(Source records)
• • •

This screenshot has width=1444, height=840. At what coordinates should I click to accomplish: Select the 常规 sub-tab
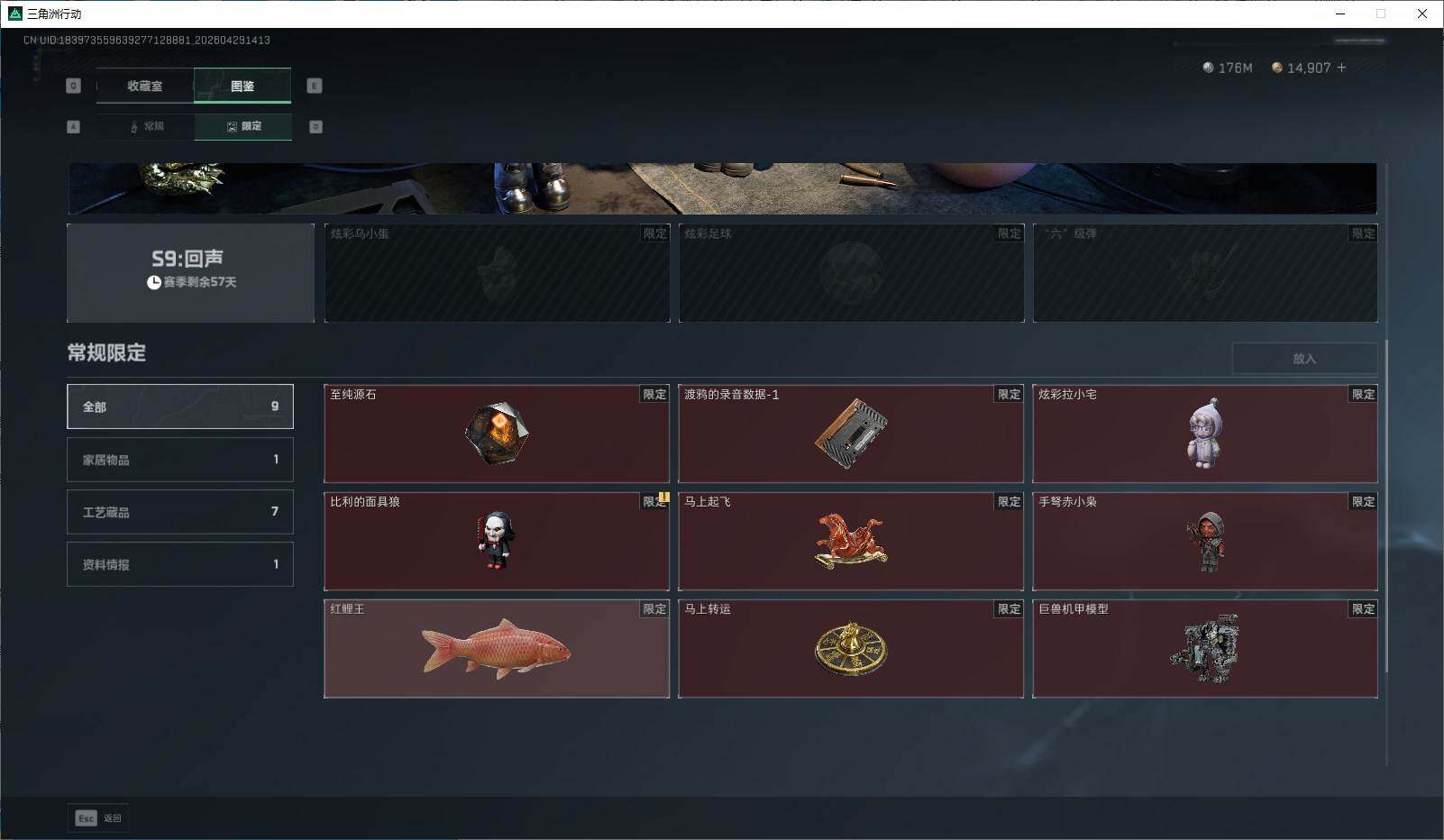pos(146,126)
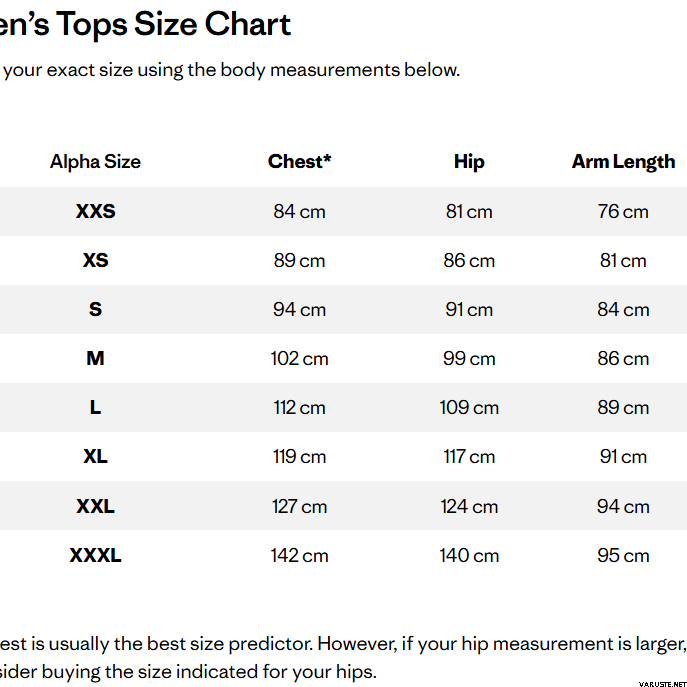Screen dimensions: 687x687
Task: Select the XS size row label
Action: (x=96, y=260)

• • •

◆ **DIRECTIONS FOR THIS TASK**
The answer should hold every entry exactly as given and no pictures at all.

◆ **EXPECTED ANSWER**
This screenshot has width=1444, height=840. At what coordinates should I click to accomplish: Select the 常规 sub-tab
pos(146,126)
Screen dimensions: 687x687
Task: Select the XS size row label
Action: (x=96, y=260)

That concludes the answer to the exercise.